For the first time in its 220-year history, the state’s highest court was asked to consider whether a defendant was denied a fair trial because the crime victim was introduced as the prosecutors’ “representative” and then was allowed to sit at the prosecution table throughout the 2018 acquaintance-rape trial of Theodis Montgomery.
Montgomery’s trial lawyer Dennis Lager, based in Canton, Ohio, told The Epoch Times: “This was a case of first impression with the court; they’ve never seen something like this ... where the state attempted to use the victim as the state’s representative.”
Lager who has practiced law for 45 years—including a stint as a chief assistant prosecutor—said he has been involved in 102 felony jury trials in 10 Ohio counties and “I had never seen where the state would even attempt something like that, and then have a judge allow it.”
He said he was “amazed and kind of shocked” during Montgomery’s trial when it became clear that prosecutors were going to allow the victim to occupy a seat at their table—a spot usually reserved for someone acting in an official capacity, such as a police officer or a coroner’s investigator.
Lager said that when he objected to the victim’s seating arrangement that preserved the “error” for the record and helped lead to the Supreme Court’s June 30 decision.
Asked to comment, Stark County Prosecutor Kyle Stone said in an email: “We respect the ruling of Ohio Supreme Court. This case was tried under the prior administration. However, we will evaluate and try it accordingly as we would any other case.”
An advocate told The Epoch Times that the victim did not wish to comment on the matter.
Now 36, Montgomery had been sentenced to serve 10 years in prison after his conviction in 2018. He is still being held in a state prison awaiting an Aug. 17 initial hearing for his retrial in Stark County.
Justice Melody Stewart, writing an opinion for the majority, said the victim’s designation and position in the courtroom created a “dual role” for her, produced a “structural error” that warped the framework of the trial and violated Montgomery’s right to the presumption of innocence.
“The victim of an alleged crime is not a party to the criminal proceedings against the defendant ... [and] is not a surrogate of the state,” Stewart wrote.
“It is therefore incongruous that a victim could be designated as the representative for the state during the prosecution of the defendant.”

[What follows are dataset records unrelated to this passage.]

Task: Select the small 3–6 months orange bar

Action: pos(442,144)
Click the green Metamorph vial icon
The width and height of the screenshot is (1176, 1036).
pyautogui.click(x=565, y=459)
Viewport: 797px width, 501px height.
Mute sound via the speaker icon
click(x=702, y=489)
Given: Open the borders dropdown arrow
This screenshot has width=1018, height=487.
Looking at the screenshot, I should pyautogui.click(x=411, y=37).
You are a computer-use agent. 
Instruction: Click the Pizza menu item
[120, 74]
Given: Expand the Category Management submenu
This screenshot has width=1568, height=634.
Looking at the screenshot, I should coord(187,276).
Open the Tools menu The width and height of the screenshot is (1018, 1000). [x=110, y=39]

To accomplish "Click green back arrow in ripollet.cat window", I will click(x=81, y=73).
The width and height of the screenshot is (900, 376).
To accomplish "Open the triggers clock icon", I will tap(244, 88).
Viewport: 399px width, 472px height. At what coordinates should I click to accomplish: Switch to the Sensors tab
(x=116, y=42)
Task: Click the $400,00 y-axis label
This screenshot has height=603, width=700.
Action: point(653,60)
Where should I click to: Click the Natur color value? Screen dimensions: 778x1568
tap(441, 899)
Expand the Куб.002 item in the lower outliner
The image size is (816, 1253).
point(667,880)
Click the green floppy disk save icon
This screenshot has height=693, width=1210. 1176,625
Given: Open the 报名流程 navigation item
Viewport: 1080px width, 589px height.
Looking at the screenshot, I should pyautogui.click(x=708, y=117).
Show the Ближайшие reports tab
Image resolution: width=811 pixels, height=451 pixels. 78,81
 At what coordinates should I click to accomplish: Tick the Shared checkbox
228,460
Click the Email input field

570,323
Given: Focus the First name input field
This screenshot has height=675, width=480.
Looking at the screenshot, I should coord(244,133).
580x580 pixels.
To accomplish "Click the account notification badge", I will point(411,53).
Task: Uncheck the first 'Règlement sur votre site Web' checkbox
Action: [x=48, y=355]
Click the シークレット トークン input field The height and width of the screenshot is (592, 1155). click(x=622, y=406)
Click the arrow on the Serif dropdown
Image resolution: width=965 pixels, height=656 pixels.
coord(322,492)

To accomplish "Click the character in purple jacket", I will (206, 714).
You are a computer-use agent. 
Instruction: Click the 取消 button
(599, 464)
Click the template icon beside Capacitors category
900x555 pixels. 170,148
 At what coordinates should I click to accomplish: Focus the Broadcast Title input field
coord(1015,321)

Further, Stewart wrote, the situation “risked misleading the jury into thinking that just as defense counsel represents the defendant, the prosecuting attorney represents the alleged victim, or even more harmful, that the alleged victim as the complaining witness and the prosecution are one and the same.”
The scenario in Montgomery’s case “undermines the fairness of the fact-finding process and erodes the presumption of innocence accorded a criminal defendant,” Stewart wrote in her 17-page decision.
Justices Michael Donnelly and Jennifer Brunner concurred, along with Chief Justice Maureen O’Connor.
Justice Sharon Kennedy called the errors in Montgomery’s case “harmless.”
She said Montgomery was “entitled to a fair trial but not a perfect one,” and there was no indication that the victim-related errors affected the outcome of his trial.
Kennedy pointed out that other witnesses’ testimony supported the victim’s contentions that Montgomery forced sexual advances on her in March 2018 after a decade-long acquaintanceship.
The victim suffered facial injuries and shared her account with other witnesses, who testified she was upset.
Montgomery chose not to testify, leaving jurors without his side of the story, Kennedy said.
Montgomery’s lawyer argued that the sex act between his client and the victim was consensual; Lager disputed parts of the victim’s testimony.
Justice Patrick DeWine joined in Kennedy’s dissent.
In a separate dissenting opinion, Justice Patrick Fischer declared: “I believe that there was no error, let alone structural error.”
Fischer said he doubted that Montgomery’s jury would have interpreted the victim’s credibility any differently “than if she had merely sat right behind the prosecutor’s table instead of beside the prosecutor.”
The dissenting opinions pointed to rulings in other U.S. states, where convictions survived legal challenges despite victims or their relatives being seated next to prosecutors, and noted that the Ohio Constitution gives alleged crime victims the right to be present during courtroom proceedings against the accused.
Further, the state’s court rules allow prosecutors to choose a representative.
But, Stewart said, current laws and rules do not specifically give victims the right to sit alongside prosecutors as the state’s representatives, and it is not the judiciary’s role to expand the victims’ privileges and authorize such an arrangement.
Fischer said he was concerned that “the majority opinion wields Lady Justice’s sword to cut away the state’s right to select a representative to aid it throughout criminal proceedings.”
Fischer said that it should be up to Ohio lawmakers to decide whether to impose limits on who may be designated as the state’s representative in trials, and “this court should be hesitant to expand constitutional rights in such a manner.”